COVID 19’A İYİ GELİR
MÜRVER ÇİÇEĞİ
Fenomen doktor Mehmet Öz’ün yaptığı, “COVID 19’a iyi gelir” açıklamasından sonra gündeme oturan mürver çiçeğine, halk dilinde “kara mürver ve patlangıç” da deniyor. Dünyada bilinen adı “sambucus nigra”, yol ve su kenarlarında kendiliğinden yetişebilen arsız bir çalı bitkisi. Avrupa’da yoğun olarak kullanılıyor. Eczanelerde satılan grip şurubu, market raflarında meşrubatı var. Türkiye’de ilk defa uygulayan da bir Avrupalı “Barbara Karabulut”. Menderesli çiftçi Taner beyle evlenip Sığacık’a yerleşmişler.

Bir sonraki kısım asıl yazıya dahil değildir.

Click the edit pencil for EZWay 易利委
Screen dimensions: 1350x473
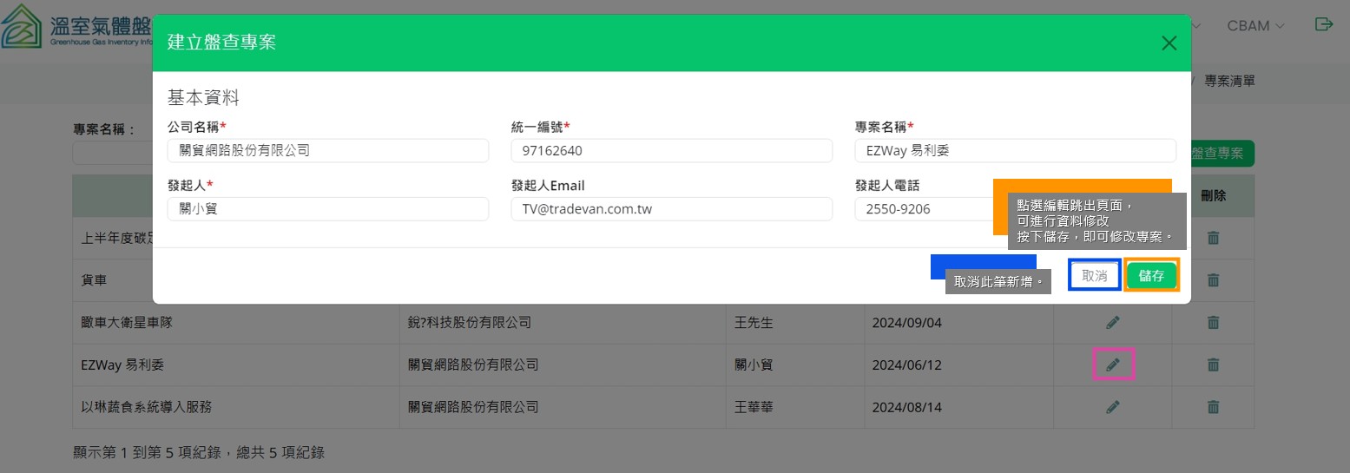(1112, 365)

Çiftçi Taner bey, kara mürverleri dikmiş, Barbara hanım da şurubunu yapmış. “Delicee” ismiyle hem mürver çiçeği şurubu hem de kara mürver meyvesi şurubunun satışını yapıyorlar. Mürver çiçeği şurubunun tadına baktım. Elma, üzüm keyfi verdi. Ferahlatıcı, içimi adeta mest etti. Çocukların da seveceği cinsten lezzetini de ayrıca belirtmek isterim. Endüstriyel gazlı veya konsantre içecekler yerine tercih edilmesi sağlığımızı, belki de COVID 19’u da olumlu etkileyecektir. Bir Avrupalı kadının elinden, denemekte fayda var.
SIĞACIK BAKKALI
Seferihisar bakkalı da var ayrıca. İkisi de eski başkan sevgili “Tunç Soyer’in” eseri. Doğal ürünlerin doğal haliyle teşhir edildiği, yerel halkın evlerinde ürettiği “ev yapımı” butik ürünlerin raflarında rahatlıkla yer bulduğu eski usül bakkaliye “Sığacık Bakkalı”. Başka şehirlerin yerel halkının el ürünleri de var bakkalda. Kars’tan peynir var mesela, Ovacık’tan bal, pekmez, nohut var. Tire’den tereyağı, Hopa’dan çay, Munzur’dan su bile var. Seferihisar Belediyesi’nin kendi üretimi kurutulmuş mandalina ve zeytinyağı nefis. Hele bir de ekmekleri var ki; organik yöntemlerle yetiştirilen atalık tohum, karakılçık buğdaydan elde edilen unla, yerel kadınların evlerindeki taş fırında pişeninden hem de. Ne yazık ki az sayıda üretiliyor, haliyle de erkenden bitiyor. Siz yine de bakkala gidin.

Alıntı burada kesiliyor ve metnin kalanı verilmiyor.